What you should do: In the listing beneath this line, copy exactly the lines starting with the one containing "Where should I click to: Click 删除选区组" and going on through the one containing "Image resolution: width=934".

Materials provided:
-- Opening Marker --
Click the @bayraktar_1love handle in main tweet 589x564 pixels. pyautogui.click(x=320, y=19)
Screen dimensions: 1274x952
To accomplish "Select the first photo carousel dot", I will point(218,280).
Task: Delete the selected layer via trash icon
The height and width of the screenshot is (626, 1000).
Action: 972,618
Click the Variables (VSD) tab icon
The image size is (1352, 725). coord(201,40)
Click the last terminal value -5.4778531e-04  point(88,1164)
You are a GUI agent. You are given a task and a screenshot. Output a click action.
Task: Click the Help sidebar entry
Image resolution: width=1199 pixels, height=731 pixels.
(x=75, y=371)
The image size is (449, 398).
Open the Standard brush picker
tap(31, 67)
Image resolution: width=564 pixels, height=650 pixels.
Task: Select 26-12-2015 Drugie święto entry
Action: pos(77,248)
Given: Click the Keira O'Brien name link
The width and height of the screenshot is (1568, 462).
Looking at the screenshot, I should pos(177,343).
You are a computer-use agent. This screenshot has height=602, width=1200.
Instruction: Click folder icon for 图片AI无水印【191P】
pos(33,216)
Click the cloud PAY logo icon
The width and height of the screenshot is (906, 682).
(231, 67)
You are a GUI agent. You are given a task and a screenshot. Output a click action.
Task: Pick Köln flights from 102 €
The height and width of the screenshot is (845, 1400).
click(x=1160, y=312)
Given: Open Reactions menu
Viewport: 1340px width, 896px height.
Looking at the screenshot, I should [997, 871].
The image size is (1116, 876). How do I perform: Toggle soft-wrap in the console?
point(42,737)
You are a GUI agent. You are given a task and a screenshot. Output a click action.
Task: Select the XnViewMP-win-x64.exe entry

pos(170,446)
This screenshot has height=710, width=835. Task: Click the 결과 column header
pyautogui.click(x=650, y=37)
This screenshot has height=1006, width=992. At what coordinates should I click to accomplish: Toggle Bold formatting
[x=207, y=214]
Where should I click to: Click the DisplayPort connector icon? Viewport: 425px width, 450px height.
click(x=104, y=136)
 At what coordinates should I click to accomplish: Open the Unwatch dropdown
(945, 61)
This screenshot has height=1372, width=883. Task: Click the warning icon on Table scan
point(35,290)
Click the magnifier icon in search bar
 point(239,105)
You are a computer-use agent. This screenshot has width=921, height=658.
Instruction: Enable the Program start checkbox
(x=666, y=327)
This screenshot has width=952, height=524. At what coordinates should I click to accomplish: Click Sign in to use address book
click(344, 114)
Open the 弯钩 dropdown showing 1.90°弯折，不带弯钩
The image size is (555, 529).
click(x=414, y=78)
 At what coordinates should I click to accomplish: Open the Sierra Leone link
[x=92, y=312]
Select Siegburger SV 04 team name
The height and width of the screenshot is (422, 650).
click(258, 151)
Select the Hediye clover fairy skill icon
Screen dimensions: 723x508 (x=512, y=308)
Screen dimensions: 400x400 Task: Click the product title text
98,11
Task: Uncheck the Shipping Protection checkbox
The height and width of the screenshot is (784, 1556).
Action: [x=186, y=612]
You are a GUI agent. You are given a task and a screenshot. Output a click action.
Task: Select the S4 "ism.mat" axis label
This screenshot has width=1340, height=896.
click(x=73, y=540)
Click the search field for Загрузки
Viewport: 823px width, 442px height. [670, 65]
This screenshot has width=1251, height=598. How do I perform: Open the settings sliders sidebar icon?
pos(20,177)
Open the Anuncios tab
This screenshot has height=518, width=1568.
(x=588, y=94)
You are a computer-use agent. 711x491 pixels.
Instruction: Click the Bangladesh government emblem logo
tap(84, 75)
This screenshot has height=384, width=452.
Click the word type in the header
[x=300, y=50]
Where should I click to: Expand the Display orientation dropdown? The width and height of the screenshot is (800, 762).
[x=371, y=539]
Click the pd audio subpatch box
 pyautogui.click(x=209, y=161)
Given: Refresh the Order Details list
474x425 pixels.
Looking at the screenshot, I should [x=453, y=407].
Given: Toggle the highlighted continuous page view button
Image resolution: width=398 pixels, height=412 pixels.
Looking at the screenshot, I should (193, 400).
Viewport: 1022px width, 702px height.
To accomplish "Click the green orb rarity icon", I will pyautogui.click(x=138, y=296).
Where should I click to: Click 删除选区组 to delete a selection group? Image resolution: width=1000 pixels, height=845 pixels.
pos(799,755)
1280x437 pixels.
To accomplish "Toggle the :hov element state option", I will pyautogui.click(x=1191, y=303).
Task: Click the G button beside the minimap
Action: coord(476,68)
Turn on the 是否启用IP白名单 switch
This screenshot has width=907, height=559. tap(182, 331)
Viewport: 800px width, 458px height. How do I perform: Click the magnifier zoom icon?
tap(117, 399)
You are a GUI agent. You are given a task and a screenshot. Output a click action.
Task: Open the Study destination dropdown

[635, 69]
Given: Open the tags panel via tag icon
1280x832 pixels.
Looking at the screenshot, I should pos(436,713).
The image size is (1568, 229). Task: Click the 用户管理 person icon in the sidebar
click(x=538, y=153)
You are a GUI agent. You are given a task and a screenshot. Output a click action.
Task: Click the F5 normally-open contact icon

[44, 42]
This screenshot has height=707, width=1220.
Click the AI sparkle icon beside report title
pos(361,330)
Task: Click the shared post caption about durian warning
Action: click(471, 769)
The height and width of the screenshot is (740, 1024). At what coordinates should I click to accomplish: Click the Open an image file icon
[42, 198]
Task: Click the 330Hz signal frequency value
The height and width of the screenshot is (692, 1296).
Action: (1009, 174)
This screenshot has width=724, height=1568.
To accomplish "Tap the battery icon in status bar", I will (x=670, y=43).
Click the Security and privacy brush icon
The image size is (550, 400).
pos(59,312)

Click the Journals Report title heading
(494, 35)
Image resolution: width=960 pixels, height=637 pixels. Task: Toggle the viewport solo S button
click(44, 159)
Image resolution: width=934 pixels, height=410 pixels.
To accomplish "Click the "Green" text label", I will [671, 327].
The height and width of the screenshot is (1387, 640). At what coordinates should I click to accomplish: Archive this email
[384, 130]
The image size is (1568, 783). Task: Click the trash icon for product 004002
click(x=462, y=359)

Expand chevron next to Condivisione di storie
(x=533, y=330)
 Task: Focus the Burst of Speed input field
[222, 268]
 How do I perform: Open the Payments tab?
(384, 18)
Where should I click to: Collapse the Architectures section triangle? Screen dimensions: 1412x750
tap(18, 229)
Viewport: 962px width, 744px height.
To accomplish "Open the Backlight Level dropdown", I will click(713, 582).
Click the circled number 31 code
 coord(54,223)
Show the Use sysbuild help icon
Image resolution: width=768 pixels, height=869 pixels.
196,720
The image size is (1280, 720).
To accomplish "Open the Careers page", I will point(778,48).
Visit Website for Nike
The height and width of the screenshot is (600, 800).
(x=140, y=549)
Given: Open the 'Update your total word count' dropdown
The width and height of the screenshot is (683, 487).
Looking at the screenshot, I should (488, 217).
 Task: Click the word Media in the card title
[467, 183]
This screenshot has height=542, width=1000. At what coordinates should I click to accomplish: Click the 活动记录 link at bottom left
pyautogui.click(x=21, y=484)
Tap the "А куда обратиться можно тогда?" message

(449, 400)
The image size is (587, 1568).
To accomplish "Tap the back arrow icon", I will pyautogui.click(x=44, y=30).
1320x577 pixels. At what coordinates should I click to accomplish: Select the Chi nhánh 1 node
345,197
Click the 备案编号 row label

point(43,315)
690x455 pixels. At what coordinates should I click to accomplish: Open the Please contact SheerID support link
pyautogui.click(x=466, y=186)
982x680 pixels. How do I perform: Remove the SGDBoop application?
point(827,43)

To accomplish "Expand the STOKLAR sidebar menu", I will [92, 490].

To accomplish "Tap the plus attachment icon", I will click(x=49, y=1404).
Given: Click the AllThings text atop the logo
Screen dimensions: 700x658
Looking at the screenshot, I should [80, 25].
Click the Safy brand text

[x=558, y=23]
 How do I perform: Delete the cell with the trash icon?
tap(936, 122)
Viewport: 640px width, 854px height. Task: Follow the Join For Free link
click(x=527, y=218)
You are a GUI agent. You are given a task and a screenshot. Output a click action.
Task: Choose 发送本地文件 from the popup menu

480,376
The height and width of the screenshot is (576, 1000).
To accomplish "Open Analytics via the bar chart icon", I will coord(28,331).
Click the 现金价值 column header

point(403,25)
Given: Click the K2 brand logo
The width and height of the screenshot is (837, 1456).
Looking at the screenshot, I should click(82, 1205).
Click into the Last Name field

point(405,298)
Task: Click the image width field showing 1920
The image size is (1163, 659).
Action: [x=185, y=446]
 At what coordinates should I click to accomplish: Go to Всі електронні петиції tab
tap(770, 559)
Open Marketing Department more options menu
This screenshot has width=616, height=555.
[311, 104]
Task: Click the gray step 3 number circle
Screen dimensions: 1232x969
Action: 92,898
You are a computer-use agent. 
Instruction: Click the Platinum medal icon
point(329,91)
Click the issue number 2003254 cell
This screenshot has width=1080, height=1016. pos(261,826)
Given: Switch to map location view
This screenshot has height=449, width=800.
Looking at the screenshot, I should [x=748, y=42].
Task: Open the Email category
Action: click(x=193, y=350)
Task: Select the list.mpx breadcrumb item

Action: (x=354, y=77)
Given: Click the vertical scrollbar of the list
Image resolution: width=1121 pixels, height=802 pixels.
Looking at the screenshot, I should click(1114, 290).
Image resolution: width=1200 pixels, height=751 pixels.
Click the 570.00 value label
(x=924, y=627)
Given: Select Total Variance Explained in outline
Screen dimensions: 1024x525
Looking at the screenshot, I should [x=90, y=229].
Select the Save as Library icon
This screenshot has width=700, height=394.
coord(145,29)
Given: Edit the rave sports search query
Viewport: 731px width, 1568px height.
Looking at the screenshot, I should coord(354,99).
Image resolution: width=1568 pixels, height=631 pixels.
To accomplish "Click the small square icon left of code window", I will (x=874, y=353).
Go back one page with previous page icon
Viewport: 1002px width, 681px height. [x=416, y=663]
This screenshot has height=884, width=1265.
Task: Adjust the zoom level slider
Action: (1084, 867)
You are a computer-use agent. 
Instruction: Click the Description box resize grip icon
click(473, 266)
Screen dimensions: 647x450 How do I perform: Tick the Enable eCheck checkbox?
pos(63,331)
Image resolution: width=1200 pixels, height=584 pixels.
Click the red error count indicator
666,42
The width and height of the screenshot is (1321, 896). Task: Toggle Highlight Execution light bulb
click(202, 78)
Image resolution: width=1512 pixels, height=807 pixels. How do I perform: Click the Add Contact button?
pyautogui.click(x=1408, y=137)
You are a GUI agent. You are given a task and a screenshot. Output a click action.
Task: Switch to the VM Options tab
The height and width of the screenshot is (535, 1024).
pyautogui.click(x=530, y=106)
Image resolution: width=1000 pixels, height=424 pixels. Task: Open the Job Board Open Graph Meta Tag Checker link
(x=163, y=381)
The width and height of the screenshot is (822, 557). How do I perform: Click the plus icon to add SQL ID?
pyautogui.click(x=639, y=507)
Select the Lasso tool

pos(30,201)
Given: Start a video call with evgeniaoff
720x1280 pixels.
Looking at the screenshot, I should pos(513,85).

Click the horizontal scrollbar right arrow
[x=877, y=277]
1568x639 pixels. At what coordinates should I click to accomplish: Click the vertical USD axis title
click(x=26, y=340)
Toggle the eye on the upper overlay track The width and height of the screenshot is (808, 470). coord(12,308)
-- Closing Marker --
Reply to the task:
Where should I click to: Click 删除选区组 to delete a selection group? Image resolution: width=1000 pixels, height=845 pixels.
pos(799,755)
1280x437 pixels.
To accomplish "Toggle the :hov element state option", I will pyautogui.click(x=1191, y=303).
Task: Click the G button beside the minimap
Action: coord(476,68)
Turn on the 是否启用IP白名单 switch
This screenshot has width=907, height=559. tap(182, 331)
Viewport: 800px width, 458px height. How do I perform: Click the magnifier zoom icon?
tap(117, 399)
You are a GUI agent. You are given a task and a screenshot. Output a click action.
Task: Open the Study destination dropdown

[635, 69]
Given: Open the tags panel via tag icon
1280x832 pixels.
Looking at the screenshot, I should pos(436,713).
The image size is (1568, 229). Task: Click the 用户管理 person icon in the sidebar
click(x=538, y=153)
You are a GUI agent. You are given a task and a screenshot. Output a click action.
Task: Click the F5 normally-open contact icon

[44, 42]
This screenshot has height=707, width=1220.
Click the AI sparkle icon beside report title
pos(361,330)
Task: Click the shared post caption about durian warning
Action: click(471, 769)
The height and width of the screenshot is (740, 1024). At what coordinates should I click to accomplish: Click the Open an image file icon
[42, 198]
Task: Click the 330Hz signal frequency value
The height and width of the screenshot is (692, 1296).
Action: (1009, 174)
This screenshot has width=724, height=1568.
To accomplish "Tap the battery icon in status bar", I will (x=670, y=43).
Click the Security and privacy brush icon
The image size is (550, 400).
pos(59,312)

Click the Journals Report title heading
(494, 35)
Image resolution: width=960 pixels, height=637 pixels. Task: Toggle the viewport solo S button
click(44, 159)
Image resolution: width=934 pixels, height=410 pixels.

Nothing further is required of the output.